Measuring angles using a protractor

We use a protractor to measure an angle. We measure angles in degrees. The symbol for degrees is \(^{\circ}\).

Take note of the following when you use a protractor:

  • A protractor has a centre, which can also be called the origin. When you measure an angle, make sure that the centre (or origin) of the protractor is exactly on the vertex of the angle that you want to measure.
  • The centre of a protractor is on the base line of the protractor. When you measure an angle, make sure that one side of the base line of the protractor is exactly on one of the arms of the angle that you want to measure.
  • There are two zero values on a protractor. If you begin measuring from the zero on the left hand side of the protractor, you use the outer scale on the protractor.

If you begin measuring from the zero on the right hand side of the protractor, you use the inner scale on the protractor.

Types of angles

Different types of angles have different names. Let’s revise the names of the different angles that you may need to use in this section.

Acute angle: between \(0^{\circ}\) and \(90^{\circ}\)
Right angle: angle = \(90^{\circ}\)
Obtuse angle: between \(90^{\circ}\) and \(180^{\circ}\)
Straight angle: angle = \(180^{\circ}\)

******

[Problems to solve]
[1] Answer these questions using the text on measuring angles:
(a) What other name can the center of a protractor be given?
(b) Which scale do you use if you begin measuring from the zero on the left hand side?
(c) Between which two values does an obtuse angle fall?
[2] Please reproduce the text on measuring angles word for word, from "Take note of" to "inner scale on the protractor.".
[3] Decide whether each statement agrees with the text on measuring angles. Answer yes or no, and quote the words that settle it.
(a) Angles are measured in degrees.
(b) Starting from the zero on the right hand side means reading the outer scale.
(c) A protractor has only one zero value.

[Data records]
******

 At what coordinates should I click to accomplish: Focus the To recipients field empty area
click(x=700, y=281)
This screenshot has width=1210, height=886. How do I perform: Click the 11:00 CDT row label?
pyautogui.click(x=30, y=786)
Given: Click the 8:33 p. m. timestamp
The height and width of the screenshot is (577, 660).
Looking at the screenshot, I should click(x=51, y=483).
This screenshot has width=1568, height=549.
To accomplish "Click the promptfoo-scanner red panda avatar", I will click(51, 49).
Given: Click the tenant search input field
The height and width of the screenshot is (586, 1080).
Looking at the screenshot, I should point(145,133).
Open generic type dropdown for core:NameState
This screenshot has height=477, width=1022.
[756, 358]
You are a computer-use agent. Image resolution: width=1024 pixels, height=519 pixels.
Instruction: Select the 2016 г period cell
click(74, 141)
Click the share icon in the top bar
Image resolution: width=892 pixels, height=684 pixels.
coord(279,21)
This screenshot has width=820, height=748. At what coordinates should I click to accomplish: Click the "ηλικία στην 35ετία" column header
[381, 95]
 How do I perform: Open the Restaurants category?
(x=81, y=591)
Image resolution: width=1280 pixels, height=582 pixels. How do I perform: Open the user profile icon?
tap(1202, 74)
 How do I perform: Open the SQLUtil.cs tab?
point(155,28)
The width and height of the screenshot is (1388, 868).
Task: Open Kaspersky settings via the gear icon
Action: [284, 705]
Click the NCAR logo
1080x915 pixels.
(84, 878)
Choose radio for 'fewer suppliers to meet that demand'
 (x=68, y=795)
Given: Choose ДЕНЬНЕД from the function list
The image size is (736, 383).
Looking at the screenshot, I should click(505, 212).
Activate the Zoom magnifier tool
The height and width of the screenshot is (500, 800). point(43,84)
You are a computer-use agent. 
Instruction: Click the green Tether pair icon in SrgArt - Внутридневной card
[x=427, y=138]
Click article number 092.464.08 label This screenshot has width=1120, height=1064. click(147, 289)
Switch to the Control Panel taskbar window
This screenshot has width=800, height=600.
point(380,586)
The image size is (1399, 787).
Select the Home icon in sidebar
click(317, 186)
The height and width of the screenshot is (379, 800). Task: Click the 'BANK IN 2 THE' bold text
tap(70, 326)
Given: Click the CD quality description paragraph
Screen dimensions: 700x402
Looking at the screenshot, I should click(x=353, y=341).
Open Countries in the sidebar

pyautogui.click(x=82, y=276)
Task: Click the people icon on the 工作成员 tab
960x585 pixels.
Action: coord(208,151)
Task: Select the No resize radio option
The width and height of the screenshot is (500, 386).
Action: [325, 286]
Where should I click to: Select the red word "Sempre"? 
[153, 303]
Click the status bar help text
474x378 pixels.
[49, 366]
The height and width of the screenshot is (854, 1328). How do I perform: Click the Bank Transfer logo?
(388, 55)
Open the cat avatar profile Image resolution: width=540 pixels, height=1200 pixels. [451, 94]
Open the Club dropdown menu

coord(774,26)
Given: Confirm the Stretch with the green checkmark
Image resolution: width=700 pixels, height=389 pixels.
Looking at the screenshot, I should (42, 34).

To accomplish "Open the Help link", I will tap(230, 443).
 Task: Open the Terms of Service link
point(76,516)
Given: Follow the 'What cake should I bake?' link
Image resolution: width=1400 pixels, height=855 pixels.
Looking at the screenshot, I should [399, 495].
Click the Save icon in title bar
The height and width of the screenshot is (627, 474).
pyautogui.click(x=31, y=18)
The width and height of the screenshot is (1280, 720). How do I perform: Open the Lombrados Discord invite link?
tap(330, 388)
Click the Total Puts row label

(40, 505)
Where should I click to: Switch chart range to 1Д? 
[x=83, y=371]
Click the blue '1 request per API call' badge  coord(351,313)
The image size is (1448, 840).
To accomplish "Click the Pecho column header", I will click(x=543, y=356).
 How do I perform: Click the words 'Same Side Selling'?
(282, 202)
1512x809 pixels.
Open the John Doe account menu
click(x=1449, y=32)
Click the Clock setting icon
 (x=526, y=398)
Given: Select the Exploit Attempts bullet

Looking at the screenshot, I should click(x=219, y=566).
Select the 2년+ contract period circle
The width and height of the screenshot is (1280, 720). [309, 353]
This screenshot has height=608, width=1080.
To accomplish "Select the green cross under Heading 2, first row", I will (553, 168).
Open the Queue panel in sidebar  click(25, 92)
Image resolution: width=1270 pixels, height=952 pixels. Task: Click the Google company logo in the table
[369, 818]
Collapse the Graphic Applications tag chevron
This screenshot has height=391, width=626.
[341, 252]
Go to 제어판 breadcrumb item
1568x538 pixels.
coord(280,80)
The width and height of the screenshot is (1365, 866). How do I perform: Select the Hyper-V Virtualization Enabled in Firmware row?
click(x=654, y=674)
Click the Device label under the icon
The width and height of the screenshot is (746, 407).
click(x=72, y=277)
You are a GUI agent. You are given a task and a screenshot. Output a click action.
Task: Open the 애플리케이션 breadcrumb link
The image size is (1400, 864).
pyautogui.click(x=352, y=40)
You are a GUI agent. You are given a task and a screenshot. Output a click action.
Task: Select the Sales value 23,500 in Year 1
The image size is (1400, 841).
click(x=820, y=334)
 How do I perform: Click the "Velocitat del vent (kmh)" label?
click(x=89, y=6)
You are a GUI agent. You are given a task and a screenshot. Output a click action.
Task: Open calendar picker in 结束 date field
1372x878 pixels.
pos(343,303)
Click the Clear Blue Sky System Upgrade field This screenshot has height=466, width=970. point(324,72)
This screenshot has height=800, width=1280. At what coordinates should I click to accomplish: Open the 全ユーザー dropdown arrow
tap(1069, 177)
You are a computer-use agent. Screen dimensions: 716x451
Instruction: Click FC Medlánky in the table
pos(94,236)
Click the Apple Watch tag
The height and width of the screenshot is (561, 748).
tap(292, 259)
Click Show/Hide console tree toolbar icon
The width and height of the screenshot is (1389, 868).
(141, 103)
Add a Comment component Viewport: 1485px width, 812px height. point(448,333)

******

[Per-task outputs]
[1]
(a) The origin.
(b) The outer scale.
(c) Between 90° and 180°.

[2]
Take note of the following when you use a protractor:

  • A protractor has a centre, which can also be called the origin. When you measure an angle, make sure that the centre (or origin) of the protractor is exactly on the vertex of the angle that you want to measure.
  • The centre of a protractor is on the base line of the protractor. When you measure an angle, make sure that one side of the base line of the protractor is exactly on one of the arms of the angle that you want to measure.
  • There are two zero values on a protractor. If you begin measuring from the zero on the left hand side of the protractor, you use the outer scale on the protractor.

If you begin measuring from the zero on the right hand side of the protractor, you use the inner scale on the protractor.

[3]
(a) Yes: "We measure angles in degrees."
(b) No: "If you begin measuring from the zero on the right hand side of the protractor, you use the inner scale on the protractor."
(c) No: "There are two zero values on a protractor."